5.2. Re-inquadrata in questa dimensione, che è poi verosimilmente quella che ha occasionato l’intervento della psicologa di cui alla controversia, l’attività della dottoressa -OMISSIS-, il segreto professionale da quest’ultima opposta riacquista tutta la sua significatività.

Infatti, nel caso di specie, il consenso del singolo componente del gruppo, o, in ipotesi, il consenso espresso da tutti componenti del gruppo oggetto dell’intervento, giammai avrebbero potuto sollevare il professionista dal relativo obbligo di riservatezza, dal momento che l’oggetto della relazione terapeutica è il rapporto di quest’ultimo con l’intera comunità di riferimento, il che, in certo senso, rafforza – e dunque produce un effetto esattamente inverso – la necessità di assicurare riserbo e discrezione sugli incontri e sugli esiti degli stessi.

5.3. Né è condivisibile quanto affermato dalla doglianza in esame, secondo la quale il segreto professionale è posto solo a tutela degli assistiti.
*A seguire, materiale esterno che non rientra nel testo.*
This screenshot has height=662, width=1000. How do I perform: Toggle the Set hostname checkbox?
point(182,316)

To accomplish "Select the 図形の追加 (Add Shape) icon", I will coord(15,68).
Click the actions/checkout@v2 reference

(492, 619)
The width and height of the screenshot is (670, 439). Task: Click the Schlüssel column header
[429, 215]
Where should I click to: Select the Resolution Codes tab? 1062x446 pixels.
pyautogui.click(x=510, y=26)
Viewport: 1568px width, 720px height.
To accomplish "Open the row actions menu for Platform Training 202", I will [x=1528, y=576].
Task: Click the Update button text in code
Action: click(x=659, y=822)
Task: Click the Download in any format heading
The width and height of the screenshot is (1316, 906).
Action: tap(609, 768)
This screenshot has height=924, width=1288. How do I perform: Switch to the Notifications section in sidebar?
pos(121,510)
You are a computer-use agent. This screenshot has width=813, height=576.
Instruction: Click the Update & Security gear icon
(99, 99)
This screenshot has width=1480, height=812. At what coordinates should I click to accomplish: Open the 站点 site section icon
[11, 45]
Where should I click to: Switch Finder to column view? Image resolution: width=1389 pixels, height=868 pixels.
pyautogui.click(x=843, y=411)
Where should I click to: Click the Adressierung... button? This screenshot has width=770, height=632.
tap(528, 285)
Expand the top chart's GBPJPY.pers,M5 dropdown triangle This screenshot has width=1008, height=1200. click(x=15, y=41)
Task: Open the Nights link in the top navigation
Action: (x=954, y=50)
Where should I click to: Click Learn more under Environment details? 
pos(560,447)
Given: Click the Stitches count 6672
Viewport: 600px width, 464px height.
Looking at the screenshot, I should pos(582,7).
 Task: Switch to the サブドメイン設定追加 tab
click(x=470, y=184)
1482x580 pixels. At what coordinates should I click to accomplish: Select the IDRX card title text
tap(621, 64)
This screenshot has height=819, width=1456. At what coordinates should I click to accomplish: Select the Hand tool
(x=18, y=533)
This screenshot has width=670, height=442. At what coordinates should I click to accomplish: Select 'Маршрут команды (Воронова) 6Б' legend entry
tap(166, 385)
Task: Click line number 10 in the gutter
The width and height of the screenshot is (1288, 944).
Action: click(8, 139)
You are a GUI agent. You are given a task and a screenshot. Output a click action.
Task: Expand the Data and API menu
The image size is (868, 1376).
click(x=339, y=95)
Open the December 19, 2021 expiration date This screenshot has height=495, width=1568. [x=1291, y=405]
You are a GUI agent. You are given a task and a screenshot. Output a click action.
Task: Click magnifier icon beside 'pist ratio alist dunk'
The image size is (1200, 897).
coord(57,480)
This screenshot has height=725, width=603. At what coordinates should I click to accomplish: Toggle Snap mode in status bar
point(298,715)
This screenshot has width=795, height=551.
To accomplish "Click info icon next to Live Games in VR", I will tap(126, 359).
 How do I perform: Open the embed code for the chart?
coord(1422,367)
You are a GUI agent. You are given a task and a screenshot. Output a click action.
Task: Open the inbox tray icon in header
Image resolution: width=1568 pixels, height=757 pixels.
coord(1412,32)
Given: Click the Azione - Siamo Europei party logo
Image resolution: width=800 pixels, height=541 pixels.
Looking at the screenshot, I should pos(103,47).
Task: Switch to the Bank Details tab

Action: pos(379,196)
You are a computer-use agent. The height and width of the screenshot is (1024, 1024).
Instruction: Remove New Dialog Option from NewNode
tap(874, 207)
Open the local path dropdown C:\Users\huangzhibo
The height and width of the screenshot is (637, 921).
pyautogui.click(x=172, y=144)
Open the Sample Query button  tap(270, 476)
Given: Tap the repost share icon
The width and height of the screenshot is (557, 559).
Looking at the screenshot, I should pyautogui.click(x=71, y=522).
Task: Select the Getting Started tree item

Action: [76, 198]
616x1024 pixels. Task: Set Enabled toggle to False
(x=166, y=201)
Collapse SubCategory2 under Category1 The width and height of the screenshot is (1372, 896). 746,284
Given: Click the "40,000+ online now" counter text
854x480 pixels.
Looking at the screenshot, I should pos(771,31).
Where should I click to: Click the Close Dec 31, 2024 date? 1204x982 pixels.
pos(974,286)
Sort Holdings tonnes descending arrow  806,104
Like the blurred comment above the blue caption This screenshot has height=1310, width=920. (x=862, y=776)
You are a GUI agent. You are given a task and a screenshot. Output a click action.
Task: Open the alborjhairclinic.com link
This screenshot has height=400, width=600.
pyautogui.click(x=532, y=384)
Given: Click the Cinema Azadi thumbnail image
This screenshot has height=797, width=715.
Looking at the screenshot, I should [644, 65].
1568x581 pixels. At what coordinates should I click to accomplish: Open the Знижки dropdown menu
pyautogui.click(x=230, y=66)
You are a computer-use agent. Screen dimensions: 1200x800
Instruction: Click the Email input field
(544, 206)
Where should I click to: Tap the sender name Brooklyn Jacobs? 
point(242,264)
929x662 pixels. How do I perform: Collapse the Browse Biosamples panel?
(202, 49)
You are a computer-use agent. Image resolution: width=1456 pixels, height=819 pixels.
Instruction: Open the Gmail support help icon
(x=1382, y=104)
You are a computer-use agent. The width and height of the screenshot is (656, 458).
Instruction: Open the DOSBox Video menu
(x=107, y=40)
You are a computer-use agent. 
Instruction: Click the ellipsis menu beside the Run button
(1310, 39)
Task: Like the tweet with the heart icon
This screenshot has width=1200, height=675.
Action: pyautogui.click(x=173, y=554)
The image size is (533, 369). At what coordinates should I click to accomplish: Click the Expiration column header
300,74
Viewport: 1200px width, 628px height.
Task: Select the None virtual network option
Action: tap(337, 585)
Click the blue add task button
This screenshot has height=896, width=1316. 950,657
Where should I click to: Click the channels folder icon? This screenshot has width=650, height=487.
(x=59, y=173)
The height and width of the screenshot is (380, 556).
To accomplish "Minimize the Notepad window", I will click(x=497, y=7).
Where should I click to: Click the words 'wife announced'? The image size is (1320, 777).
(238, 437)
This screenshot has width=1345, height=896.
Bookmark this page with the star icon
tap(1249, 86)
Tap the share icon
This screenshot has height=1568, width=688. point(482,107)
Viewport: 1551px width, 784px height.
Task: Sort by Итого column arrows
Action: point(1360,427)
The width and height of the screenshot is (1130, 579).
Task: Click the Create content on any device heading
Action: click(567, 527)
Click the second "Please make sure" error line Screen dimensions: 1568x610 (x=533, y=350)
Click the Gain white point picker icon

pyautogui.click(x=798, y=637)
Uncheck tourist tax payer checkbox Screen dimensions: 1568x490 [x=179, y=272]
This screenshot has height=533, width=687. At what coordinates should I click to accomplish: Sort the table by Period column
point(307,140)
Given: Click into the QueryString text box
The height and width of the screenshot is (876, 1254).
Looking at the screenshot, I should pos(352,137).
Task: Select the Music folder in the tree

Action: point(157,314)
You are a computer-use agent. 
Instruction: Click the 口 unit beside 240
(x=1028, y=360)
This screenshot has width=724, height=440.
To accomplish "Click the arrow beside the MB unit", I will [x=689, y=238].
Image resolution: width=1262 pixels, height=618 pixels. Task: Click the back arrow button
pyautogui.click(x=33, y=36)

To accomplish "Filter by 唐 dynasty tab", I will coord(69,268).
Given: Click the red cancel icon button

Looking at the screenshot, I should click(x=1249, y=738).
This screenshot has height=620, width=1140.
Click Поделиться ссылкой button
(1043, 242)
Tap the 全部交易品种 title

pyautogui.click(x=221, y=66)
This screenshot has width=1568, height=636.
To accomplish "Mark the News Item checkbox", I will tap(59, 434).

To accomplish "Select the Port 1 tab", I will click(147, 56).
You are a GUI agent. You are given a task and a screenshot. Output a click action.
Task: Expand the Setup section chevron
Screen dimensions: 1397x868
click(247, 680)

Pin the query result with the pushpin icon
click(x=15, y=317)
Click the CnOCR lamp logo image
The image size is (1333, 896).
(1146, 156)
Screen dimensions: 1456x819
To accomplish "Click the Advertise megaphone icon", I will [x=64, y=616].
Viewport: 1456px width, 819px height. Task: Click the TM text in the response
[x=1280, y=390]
Al contrario, ritiene il Collegio che detto segreto sia previsto anche a tutela della libertà di scienza, che, nell’esercizio dell’attività professionale, deve essere garantita ai prestatori d’opera intellettuale nel nostro ordinamento, ai sensi di quanto previsto dall’art.2239 del c.c. e, soprattutto, dal comma 1 dell’art.33 della Costituzione.

È evidente, infatti, che se non si garantisse la riservatezza delle valutazioni, dei giudizi e delle opinioni da costoro espresse nel corso dell’attività professionale, quella libertà potrebbe essere seriamente compromessa.

5.4. In definitiva, anche a voler ammettere che il segreto professionale, a fronte dell’esercizio del diritto di accesso da parte degli aventi diritto, possa presentare un margine di relativa elasticità, nel caso di specie, alla luce dei presupposti appena esplicitati, questa delimitazione non è invocabile.

La sentenza in esame rappresenta un importante precedente in materia di diritto di accesso e segreto professionale. Essa conferma che il segreto professionale costituisce un limite invalicabile al diritto di accesso, anche quando sussiste un interesse qualificato alla divulgazione dei documenti. La decisione sottolinea inoltre l’importanza di bilanciare il diritto di accesso con la tutela della privacy e della libertà di scienza dei professionisti.